Dr Meldrum was asked how the new scheme affected the government’s waiting time targets.

He said Primary Care Trusts (PCTs) were delaying referrals ‘up to the twelfth week’ of the government’s thirteen weeks referral target to delay having to pay for treatment.

Asked who took the referral decision under the new scheme, Dr Meldrum said: ‘It could be the medical director of a trust, a doctor, a nurse or even a management clerk.’

Dr Meldrum was asked how the scheme affected the government’s Patients’ Choice pledges.

He said: ‘It goes against the idea of patients’ choice which ideally should be with a decision taken between patients and a referring doctor.

‘It’s often Hobson’s Choice. Letters have been received saying that “because of financial problems we are limiting choice to one trust”.’

Dr Meldrum added: ‘We are not against planning to try to ensure a sensible use of NHS services.

‘We are not against audits of referral patterns and trying to improve them.

‘But we are against using referral management primarily as a tool to cut costs, delay treatments because of financial deficits, and to limit patient choice.

‘It doesn’t help anyone if referrals are simply bounced back to the referring GP without action, if patients are inappropriately sent to the wrong clinician, or if referrals get lost in a system of increased bureaucracy.’
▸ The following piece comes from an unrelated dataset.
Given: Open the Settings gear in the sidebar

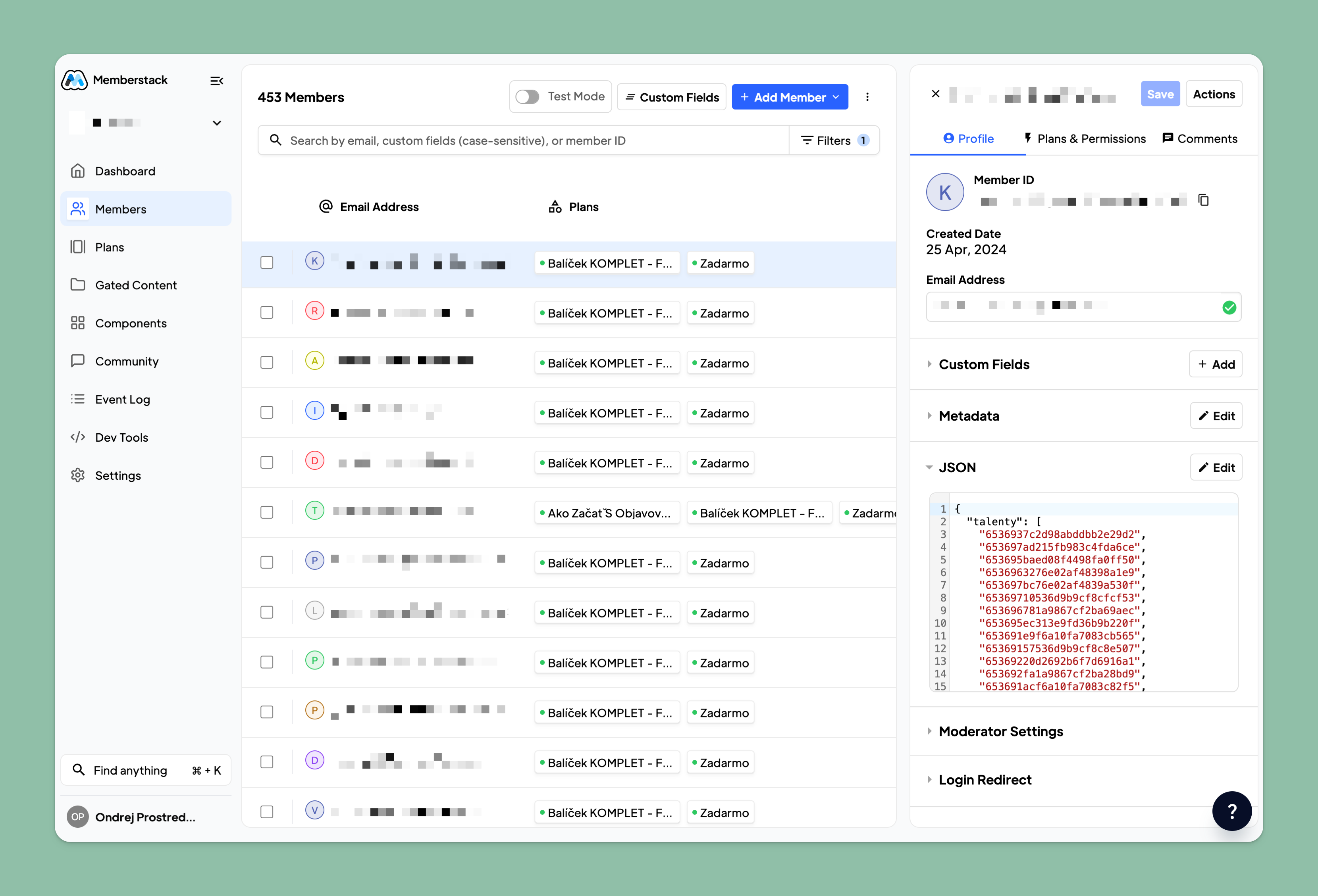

Meldrum was asked are financial pressures driving more and more rationing.

He replied: ‘If you don’t have enough money to pay for things, you do either of two things – get into debt or don’t pay for things, and in the health service that means fewer treatments.’

A snapshot picture of referral management in England has been prepared by the BMA. It revealed that Primary Care Trusts were delaying referrals to the next financial year, looking to seek cheaper treatments, and in at least one instance, to pressure GP referrals to a private treatment centre.